The U.S. Food and Drug Administration (FDA) is alerting the public to counterfeit blood glucose test strips being sold in the United States for use with various models of LifeScan, Inc., One Touch Brand Blood Glucose Monitors used by people with diabetes to measure their blood glucose.
The counterfeit test strips potentially could give incorrect blood glucose values–either too high or too low–which might result in a patient taking either too much or too little insulin and lead to serious injury or death. No injuries have been reported to FDA to date.
The counterfeit test strips are:
One Touch Basic?/Profile? (lot #272894A, 2619932 or 2606340) test strips; and,
One Touch Ultra? (lot #2691191) test strips.
Consumers who have the counterfeit test strips should stop using them, replace them immediately and contact their physician. Consumers with questions may contact the company at 1-866-621-4855.

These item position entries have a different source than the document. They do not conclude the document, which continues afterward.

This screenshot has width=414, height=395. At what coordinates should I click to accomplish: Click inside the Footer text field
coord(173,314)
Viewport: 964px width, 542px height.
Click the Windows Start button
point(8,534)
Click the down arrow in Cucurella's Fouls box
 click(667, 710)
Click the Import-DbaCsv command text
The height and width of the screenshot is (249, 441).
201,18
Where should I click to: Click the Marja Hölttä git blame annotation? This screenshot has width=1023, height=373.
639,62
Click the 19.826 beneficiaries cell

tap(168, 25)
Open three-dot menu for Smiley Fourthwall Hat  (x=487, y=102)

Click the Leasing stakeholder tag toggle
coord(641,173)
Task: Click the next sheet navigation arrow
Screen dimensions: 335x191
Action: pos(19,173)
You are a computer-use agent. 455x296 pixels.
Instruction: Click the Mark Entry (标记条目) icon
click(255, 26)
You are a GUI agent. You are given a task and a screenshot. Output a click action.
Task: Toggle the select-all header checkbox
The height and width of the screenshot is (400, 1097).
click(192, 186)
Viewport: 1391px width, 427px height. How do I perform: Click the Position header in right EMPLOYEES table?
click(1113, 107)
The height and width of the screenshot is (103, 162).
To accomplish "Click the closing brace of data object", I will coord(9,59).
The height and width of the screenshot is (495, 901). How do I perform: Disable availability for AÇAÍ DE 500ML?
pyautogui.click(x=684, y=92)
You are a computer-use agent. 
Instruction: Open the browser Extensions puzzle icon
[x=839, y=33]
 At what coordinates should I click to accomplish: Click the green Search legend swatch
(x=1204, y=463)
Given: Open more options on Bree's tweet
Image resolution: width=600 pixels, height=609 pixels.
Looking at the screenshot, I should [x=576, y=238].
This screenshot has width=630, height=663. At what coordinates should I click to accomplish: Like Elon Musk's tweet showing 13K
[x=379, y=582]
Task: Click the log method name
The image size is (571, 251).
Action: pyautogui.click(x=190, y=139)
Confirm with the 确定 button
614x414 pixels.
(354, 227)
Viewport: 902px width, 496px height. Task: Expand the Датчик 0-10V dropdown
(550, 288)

The counterfeit test strips were distributed to pharmacies and stores nationwide–but primarily in Ohio, New York, Florida, Maryland and Missouri–by Medical Plastic Devices, Inc., Quebec, Canada and Champion Sales, Inc., Brooklyn, N.Y.
The counterfeit test strips can be identified by the following characteristics:
Counterfeit One Touch Basic/Profile Test Strips
Lot Numbers 272894A, 2619932 or 2606340
Multiple Languages- English, Greek and Portuguese text on the outer carton
Limited to 50-Count One Touch (Basic/Profile) Test Strip packages
Counterfeit One Touch Ultra Test Strips
Lot Number 2691191
Multiple Languages- English and French text on the outer carton
Limited to 50-Count One Touch Ultra Test Strip packages
LifeScan alerted FDA of the counterfeit test strips. The agency is investigating the matter.
LifeScan is alerting the public via a press release and is notifying pharmacists, distributors, and wholesalers through a letter. In its letter, the company is advising customers to contact their original source of supply for restitution. For more information, visit: www.GenuineOneTouch.com.
FDA is alerting its Counterfeit Alert Network partners, a coalition of healthcare professional, consumer and trade associations, who have agreed to further disseminate this important information in a timely and effective manner.
Any adverse reactions experienced with the use of this product, and/or quality problems should also be reported to the FDA?s MedWatch Program by phone at 1-800-FDA-1088, by fax at 1-800-FDA-0178, by mail at MedWatch, HF-2, FDA, 5600 Fishers Lane, Rockville, MD, 20852-9787, or through the MedWatch Web site at www.fda.gov/medwatch.